Nombre d’analyses sont faites aujourd’hui, à la lumière sanglante du massacre d’Haditha, sur le moral et l’équilibre de l’armée américaine. The Independent parle, le 3 juin, d’une armée “épuisée et désenchantée” (« For an exhausted, disenchanted army there is still no end in sight »). L’ Observer consacre un long article, ce 4 juin, à la “culture de violence” des soldats américains, reflétant cette même culture générale de la société américaine (« US confronts brutal culture among its finest sons — In the wake of the Haditha massacre come further allegations of outlaw killings in Iraq. They add to growing unease about US military culture that fails to distinguish civilian from insurgent »).
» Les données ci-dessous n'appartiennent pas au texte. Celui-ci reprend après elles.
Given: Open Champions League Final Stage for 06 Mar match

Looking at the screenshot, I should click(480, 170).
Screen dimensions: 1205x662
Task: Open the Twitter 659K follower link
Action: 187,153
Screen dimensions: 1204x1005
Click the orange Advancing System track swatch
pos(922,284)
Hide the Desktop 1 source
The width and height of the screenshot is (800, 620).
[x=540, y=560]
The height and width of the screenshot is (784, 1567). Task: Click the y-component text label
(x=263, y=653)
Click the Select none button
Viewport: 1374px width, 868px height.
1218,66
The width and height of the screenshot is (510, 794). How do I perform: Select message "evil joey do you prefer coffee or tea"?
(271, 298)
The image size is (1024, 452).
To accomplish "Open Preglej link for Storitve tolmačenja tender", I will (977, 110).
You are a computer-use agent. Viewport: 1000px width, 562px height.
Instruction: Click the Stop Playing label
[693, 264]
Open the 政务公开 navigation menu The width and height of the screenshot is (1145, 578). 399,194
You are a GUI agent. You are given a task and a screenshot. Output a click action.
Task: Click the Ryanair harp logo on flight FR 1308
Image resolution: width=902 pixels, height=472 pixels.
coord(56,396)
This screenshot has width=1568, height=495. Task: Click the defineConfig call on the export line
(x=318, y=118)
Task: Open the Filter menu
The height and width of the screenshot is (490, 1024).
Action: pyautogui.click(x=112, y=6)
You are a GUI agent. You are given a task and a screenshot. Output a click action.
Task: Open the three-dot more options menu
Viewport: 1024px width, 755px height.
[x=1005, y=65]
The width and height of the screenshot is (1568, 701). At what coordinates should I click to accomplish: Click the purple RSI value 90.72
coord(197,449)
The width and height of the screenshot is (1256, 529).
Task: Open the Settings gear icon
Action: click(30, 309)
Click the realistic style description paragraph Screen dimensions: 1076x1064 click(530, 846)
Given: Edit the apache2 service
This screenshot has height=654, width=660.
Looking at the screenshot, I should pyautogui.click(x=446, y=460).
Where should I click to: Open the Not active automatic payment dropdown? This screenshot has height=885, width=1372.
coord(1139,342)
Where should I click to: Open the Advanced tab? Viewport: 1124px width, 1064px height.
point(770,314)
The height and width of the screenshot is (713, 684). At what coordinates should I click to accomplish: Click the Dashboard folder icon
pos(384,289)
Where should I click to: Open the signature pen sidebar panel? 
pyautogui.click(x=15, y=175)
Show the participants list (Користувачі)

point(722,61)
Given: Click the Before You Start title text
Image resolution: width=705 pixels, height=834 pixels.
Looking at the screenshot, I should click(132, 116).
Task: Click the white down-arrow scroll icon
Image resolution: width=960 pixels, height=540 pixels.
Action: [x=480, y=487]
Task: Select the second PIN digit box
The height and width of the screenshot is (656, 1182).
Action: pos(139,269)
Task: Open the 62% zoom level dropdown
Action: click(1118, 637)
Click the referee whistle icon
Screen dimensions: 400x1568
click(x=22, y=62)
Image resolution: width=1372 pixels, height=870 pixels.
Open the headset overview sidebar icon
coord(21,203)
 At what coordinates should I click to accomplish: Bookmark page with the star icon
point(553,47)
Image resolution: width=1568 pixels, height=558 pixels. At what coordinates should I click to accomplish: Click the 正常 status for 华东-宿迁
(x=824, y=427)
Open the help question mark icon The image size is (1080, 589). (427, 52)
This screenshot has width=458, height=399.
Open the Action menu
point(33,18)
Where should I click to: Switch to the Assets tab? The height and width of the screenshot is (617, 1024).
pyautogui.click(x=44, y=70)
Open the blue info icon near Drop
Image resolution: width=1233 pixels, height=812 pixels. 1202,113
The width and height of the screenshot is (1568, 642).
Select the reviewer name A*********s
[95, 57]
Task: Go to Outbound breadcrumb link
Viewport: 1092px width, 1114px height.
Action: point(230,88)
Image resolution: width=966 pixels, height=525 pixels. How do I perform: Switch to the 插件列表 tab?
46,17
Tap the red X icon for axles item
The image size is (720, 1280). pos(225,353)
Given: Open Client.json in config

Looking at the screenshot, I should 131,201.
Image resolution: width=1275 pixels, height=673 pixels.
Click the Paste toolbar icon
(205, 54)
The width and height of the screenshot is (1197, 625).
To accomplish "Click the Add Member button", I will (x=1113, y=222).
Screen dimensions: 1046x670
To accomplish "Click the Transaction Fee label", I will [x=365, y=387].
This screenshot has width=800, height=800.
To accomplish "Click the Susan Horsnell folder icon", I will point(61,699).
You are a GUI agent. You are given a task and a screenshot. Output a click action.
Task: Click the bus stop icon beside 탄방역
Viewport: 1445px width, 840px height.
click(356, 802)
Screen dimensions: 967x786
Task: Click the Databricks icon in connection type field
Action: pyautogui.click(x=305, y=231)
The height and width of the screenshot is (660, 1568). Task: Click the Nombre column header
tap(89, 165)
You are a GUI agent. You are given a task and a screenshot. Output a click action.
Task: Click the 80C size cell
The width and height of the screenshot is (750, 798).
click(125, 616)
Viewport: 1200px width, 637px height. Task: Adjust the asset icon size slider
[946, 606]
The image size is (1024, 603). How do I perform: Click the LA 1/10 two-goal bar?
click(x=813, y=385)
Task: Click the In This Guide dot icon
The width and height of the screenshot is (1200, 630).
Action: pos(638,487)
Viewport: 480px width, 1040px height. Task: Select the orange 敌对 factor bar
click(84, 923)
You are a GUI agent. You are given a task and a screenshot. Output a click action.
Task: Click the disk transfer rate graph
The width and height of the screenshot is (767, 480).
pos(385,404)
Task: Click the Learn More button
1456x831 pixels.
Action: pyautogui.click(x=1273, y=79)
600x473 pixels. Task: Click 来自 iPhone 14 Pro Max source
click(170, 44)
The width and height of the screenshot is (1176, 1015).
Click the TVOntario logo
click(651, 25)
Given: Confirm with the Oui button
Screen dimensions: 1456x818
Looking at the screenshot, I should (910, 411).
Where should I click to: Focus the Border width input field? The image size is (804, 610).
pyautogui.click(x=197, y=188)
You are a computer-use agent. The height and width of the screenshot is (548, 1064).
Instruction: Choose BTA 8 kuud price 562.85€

Même si elles sont justes, ces observations sont loin de nous satisfaire. Elles font le constat des conséquences plutôt que des causes, — toujours pour la même raison : cette crainte de mettre en cause le fondement de l’américanisme, qui est aussi celui du modernisme. Ce désenchantement, cet épuisement, cette culture de la violence sont les conséquences du comportement et de la psychologie imposés par le système. L’isolement psychologique américain, cette sorte d’“autisme de l’esprit américain” est l’explication fondamentale ; et ce n’est ni un accident ni une maladie même si cela finit par prendre des allures pathologiques (la pathologie est là aussi la conséquence).
Par contraste avec The Closure of the American Mind (titre du livre fameux de Alan Blum, qui dénonçait l’action des libéraux dans la culture US), l’“autisme de l’esprit américain” est une conformation de la psychologie américaniste. La superpuissance qui prétend soumettre le monde à sa loi et à ses mœurs, comme Rome avant elle, est essentiellement caractérisée par la négation structurelle devenue pathologique de l’existence du monde. Cela ne peut marcher que le temps d’une illusion (virtualisme). Les conséquences apparaissent très vite, que nous observons chaque jour dans la décadence accélérée et catastrophique du système de l’américanisme. Elles sont évidemment dues aux “contradictions internes” du système, dans une mesure que ni Marx ni Lénine ne distinguèrent jamais.
(*) NDLR technique, à propos de cette citation d’un message d’un lecteur. Nous avons rétabli l’interlignage normal. Nos lecteurs qui nous adressent des messages ne doivent pas oublier de laisser dans leur texte deux interlignes au lieu d'un seul entre chaque paragraphe.